Assuming you're using the Zsh terminal, add the following lines to your ~/.zshrc file:

export SPARK_HOME=/opt/homebrew/Cellar/apache-spark/3.5.0/libexec
export PATH=$PATH:$SPARK_HOME/sbin:$SPARK_HOME/bin
export PYTHONPATH=/opt/homebrew/Cellar/apache-spark/3.5.0/libexec/python

Save the file and run:

source ~/.zshrc

If you're using Bash, export these same variables in your ~/.bash_profile file instead:

After saving the file, run:

source ~/.bash_profile

$SPARK_HOME contains the path to the spark home directory, then we add the $SPARK_HOME/bin and $SPARK_HOME/sbin paths which contains the scripts to $PATH env vairable

With these environment variables set, you can now access Spark commands from the terminal.

To start Spark's Master UI, run:

cd $SPARK_HOME/sbin
./start-all.sh

This will launch the Spark Master UI at http://localhost:8080.

In mac to allow spark master start script to connect to localhost:22, go to system settings>sharing>enable remote login

To stop the Master UI, use:

./stop-all.sh

Running Spark Jobs

1. Spark Submit

Now that you have Apache Spark installed, let's run a simple Spark job using spark-submit.
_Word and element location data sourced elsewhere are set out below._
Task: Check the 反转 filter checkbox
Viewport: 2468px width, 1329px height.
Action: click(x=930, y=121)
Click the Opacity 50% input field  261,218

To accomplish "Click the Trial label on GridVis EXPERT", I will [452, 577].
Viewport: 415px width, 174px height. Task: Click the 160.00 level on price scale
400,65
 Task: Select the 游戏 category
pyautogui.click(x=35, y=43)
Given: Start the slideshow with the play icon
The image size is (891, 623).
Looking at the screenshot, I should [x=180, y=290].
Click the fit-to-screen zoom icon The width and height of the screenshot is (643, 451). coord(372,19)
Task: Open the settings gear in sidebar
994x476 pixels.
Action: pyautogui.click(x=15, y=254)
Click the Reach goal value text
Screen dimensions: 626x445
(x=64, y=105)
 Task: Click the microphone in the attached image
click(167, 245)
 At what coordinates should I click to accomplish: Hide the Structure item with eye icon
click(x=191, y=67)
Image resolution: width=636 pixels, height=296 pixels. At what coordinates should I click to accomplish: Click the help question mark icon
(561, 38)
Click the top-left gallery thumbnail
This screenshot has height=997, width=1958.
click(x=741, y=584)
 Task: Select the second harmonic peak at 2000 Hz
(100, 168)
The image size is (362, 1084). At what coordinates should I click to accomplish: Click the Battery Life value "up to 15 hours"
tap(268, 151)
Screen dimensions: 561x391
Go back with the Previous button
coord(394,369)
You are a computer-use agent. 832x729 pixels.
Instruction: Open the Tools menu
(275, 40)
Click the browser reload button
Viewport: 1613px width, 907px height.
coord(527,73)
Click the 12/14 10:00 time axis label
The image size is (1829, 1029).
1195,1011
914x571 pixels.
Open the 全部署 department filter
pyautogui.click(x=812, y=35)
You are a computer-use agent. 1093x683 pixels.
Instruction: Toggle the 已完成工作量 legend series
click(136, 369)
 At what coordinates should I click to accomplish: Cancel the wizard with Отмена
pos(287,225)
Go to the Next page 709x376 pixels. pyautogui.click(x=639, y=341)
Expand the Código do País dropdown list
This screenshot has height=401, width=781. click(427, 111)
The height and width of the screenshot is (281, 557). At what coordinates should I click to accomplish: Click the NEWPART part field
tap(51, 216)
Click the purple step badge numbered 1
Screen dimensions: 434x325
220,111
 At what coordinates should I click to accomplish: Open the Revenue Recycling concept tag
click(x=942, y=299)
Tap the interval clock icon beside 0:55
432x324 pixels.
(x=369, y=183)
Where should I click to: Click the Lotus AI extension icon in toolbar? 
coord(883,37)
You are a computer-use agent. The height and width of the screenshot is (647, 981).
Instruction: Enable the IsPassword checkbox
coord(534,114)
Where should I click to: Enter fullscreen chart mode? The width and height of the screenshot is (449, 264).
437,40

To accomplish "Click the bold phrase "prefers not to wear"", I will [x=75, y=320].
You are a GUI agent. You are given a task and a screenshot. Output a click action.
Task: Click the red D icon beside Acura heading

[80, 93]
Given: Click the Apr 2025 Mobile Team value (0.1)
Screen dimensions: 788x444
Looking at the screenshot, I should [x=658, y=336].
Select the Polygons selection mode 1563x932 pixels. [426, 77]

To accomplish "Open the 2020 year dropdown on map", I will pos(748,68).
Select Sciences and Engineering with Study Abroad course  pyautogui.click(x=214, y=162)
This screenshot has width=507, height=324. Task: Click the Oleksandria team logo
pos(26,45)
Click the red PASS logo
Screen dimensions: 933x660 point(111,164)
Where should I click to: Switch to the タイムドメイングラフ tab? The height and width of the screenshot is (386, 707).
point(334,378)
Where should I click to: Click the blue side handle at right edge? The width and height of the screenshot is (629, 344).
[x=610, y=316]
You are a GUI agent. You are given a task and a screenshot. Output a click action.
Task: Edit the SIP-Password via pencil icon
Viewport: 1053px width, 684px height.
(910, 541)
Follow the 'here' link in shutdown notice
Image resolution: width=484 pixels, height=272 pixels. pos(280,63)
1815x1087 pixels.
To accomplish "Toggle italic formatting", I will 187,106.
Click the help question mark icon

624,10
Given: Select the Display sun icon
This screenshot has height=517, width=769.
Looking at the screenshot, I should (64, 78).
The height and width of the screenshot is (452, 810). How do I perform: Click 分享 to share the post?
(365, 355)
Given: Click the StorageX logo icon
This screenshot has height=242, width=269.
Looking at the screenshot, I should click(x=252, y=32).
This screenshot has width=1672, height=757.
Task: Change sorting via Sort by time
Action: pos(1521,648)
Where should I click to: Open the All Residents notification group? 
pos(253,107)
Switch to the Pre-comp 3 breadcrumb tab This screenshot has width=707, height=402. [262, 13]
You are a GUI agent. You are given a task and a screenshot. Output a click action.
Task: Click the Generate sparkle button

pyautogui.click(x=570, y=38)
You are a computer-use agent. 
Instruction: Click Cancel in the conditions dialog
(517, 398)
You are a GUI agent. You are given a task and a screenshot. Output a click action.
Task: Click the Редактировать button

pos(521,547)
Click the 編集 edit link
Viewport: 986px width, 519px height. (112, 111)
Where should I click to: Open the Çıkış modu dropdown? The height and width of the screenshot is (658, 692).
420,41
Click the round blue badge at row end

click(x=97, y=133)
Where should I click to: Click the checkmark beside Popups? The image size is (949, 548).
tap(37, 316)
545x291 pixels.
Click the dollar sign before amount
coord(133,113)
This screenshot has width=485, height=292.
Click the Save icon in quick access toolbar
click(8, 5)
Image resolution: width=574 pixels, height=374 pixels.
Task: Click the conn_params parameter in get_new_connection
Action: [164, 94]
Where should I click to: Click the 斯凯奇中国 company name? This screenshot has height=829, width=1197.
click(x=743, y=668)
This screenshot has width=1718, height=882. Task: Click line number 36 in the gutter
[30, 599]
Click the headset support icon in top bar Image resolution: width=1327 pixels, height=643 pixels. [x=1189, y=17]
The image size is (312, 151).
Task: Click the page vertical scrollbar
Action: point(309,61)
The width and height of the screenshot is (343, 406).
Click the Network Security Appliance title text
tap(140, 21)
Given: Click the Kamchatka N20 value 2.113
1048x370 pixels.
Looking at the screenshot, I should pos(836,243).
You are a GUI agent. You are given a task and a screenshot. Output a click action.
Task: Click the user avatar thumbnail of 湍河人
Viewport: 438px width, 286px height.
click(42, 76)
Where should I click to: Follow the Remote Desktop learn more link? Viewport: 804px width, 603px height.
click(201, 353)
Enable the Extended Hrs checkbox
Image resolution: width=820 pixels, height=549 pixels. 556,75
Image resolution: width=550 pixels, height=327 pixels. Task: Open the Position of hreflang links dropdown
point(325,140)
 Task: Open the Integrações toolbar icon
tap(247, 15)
First, create a Python script, let's call it test.py:

from pyspark import SparkContext

sc = SparkContext("local", "PySpark Test")
print("Hello from Spark")
print("Spark Context >> ", sc)

To execute this script using spark-submit, use the following command:

spark-submit test.py

Make sure you're in the same directory as the test.py file or provide the full path to the script.

2. PySpark with Jupyter Notebook

PySpark can also be integrated with Jupyter Notebook for interactive data analysis and exploration.

Install Required Packages

Before you can use PySpark in Jupyter Notebook, install the necessary packages:

pip install findspark notebook

Start Jupyter Notebook

Launch Jupyter Notebook by running:

jupyter-notebook

Initialize PySpark in Jupyter

In a Jupyter Notebook cell, import and initialize findspark:

import findspark
findspark.init()

This step helps locate the path to your Apache Spark installation and sets it up for your Jupyter session.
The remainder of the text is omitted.